American meteorologist

Jose Dolores Fuentes is a meteorologist at Pennsylvania State University. His research focuses on surface-atmosphere interactions that control the transport of energy and trace gases in the lower atmosphere. In particular, he has gained media attention for his research into the relationship between air pollution and bees.

== Education ==
Dolores Fuentes earned his PhD at the University of Guelph in 1992. He also attended Millersville University of Pennsylvania, graduating in 1984.

== Career and Honors ==
Before he became a professor of meteorology at Penn State, Dolores Fuentes was a professor of environmental sciences at the University of Virginia. At Penn State, he collaborates with well-known climate scientist Michael E. Mann by co-advising students and working on a research project in the Florida Everglades. He has worked on projects all over the world, including a remote field stations in northern Alaska. He was previously the co-investigator of the Beltsville Center for Climate System Observation, a collaboration between Howard University and NASA which supported summer researchers and atmospheric science.

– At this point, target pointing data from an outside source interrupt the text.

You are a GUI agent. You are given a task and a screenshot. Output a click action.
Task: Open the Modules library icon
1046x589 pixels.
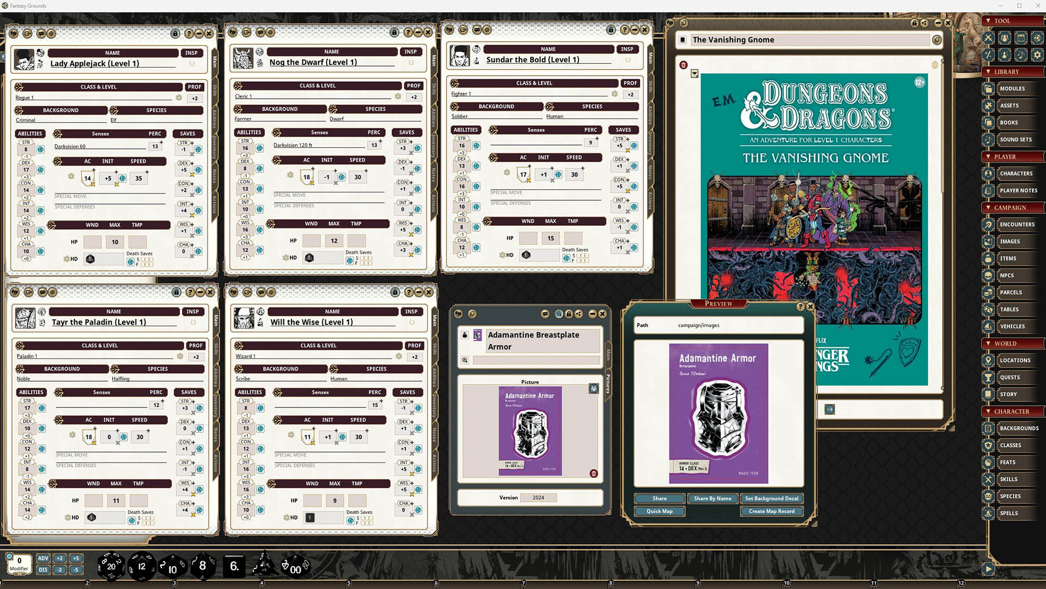(988, 88)
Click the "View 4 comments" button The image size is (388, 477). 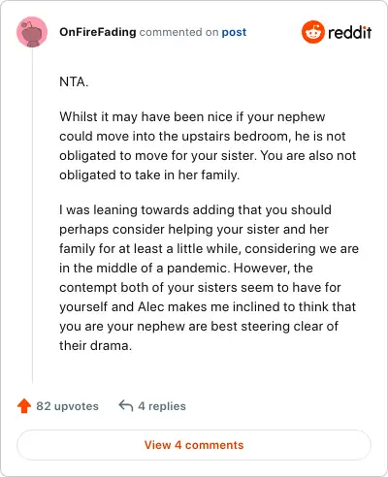point(194,445)
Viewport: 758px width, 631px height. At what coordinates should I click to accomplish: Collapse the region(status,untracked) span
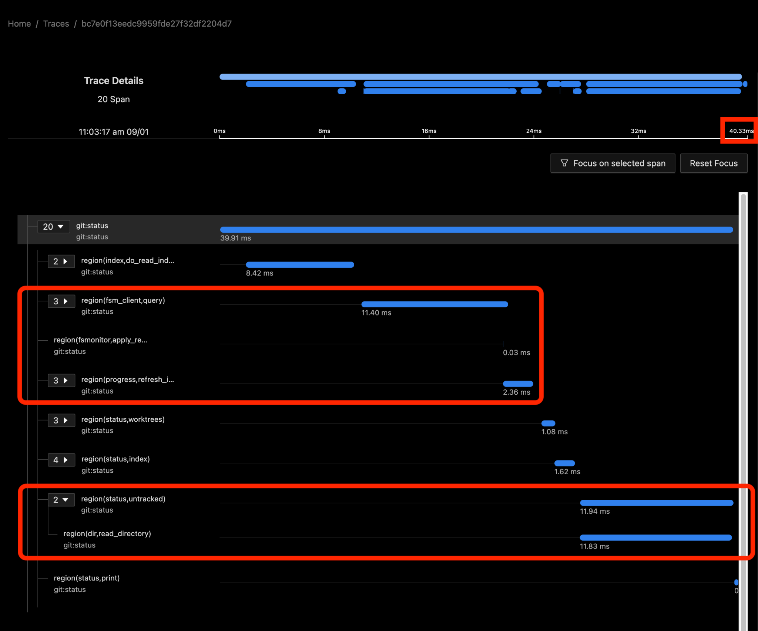(61, 500)
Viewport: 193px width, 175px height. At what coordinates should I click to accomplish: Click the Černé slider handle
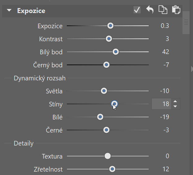106,130
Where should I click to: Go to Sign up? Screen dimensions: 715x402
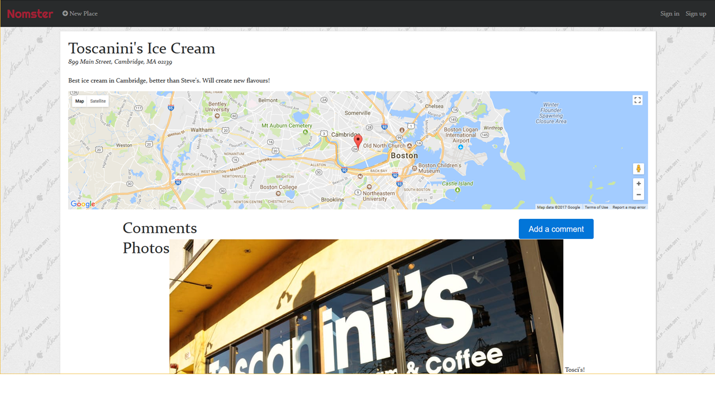pyautogui.click(x=696, y=13)
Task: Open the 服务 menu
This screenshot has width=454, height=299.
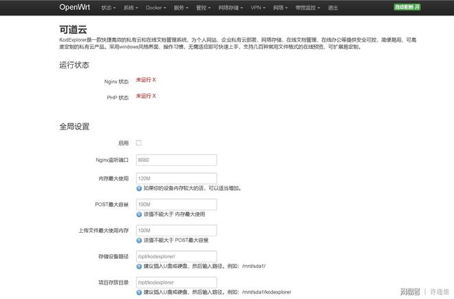Action: click(181, 8)
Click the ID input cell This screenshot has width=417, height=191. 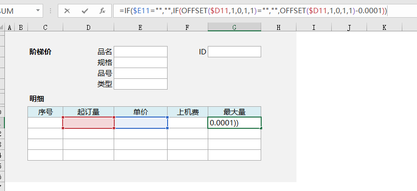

Dolores Fuentes is also the atmospheric sciences editor for Eos, the magazine of the American Geophysical Union, and a member of the advisory committee for the National Science Foundation's geoscience branch.

== Awards and honors ==

- Ambassador Award, American Geophysical Union, 2023
- Fellow of the American Meteorological Society (AMS)
- AMS Award for Outstanding Achievement in Biometeorology
- AMS Charles E. Anderson Award for "outstanding, sustained efforts to promote diversity in the atmospheric and environmental sciences through education, research, and community service."